AVAILABLE DATA:
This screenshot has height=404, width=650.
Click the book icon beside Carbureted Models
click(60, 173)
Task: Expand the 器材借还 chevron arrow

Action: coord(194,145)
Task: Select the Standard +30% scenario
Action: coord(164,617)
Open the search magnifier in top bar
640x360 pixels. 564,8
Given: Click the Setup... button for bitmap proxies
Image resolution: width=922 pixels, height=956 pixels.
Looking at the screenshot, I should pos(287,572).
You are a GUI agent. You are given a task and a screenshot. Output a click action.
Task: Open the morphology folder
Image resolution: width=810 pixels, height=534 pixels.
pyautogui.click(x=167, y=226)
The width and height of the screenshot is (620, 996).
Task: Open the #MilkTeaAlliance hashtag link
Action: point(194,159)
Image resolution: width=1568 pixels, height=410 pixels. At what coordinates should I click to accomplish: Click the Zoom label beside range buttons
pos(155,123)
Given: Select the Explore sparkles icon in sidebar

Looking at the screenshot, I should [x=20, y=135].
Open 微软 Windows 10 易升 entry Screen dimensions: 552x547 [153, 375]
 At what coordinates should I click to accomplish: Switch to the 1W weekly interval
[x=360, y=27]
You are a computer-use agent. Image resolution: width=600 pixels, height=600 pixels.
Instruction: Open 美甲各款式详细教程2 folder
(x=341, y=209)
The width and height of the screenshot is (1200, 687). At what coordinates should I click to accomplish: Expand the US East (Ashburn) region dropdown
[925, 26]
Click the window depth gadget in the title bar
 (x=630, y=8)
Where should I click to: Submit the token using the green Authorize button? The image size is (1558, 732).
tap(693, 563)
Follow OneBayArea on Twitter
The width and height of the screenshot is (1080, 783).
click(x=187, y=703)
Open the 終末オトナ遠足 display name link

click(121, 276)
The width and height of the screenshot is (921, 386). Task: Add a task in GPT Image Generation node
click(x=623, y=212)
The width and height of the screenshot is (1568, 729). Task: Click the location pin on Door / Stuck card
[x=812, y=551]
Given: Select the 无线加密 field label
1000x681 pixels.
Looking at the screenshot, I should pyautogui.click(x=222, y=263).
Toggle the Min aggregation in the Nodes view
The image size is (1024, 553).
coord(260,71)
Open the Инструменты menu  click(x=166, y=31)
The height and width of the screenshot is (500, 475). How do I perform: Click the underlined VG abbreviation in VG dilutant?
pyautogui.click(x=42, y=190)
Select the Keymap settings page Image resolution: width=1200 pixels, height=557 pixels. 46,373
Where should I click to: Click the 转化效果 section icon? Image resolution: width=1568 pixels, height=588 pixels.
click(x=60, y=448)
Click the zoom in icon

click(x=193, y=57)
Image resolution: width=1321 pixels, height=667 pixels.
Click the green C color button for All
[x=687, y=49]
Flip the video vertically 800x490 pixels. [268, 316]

WHAT YOU SHOULD DO: Beginning with the line that contains "The image size is (1024, 553).", write out every line through the end of the entries above, exactly.

TASK RESULT:
The image size is (1024, 553).
coord(260,71)
Open the Инструменты menu  click(x=166, y=31)
The height and width of the screenshot is (500, 475). How do I perform: Click the underlined VG abbreviation in VG dilutant?
pyautogui.click(x=42, y=190)
Select the Keymap settings page Image resolution: width=1200 pixels, height=557 pixels. 46,373
Where should I click to: Click the 转化效果 section icon? Image resolution: width=1568 pixels, height=588 pixels.
click(x=60, y=448)
Click the zoom in icon

click(x=193, y=57)
Image resolution: width=1321 pixels, height=667 pixels.
Click the green C color button for All
[x=687, y=49]
Flip the video vertically 800x490 pixels. [268, 316]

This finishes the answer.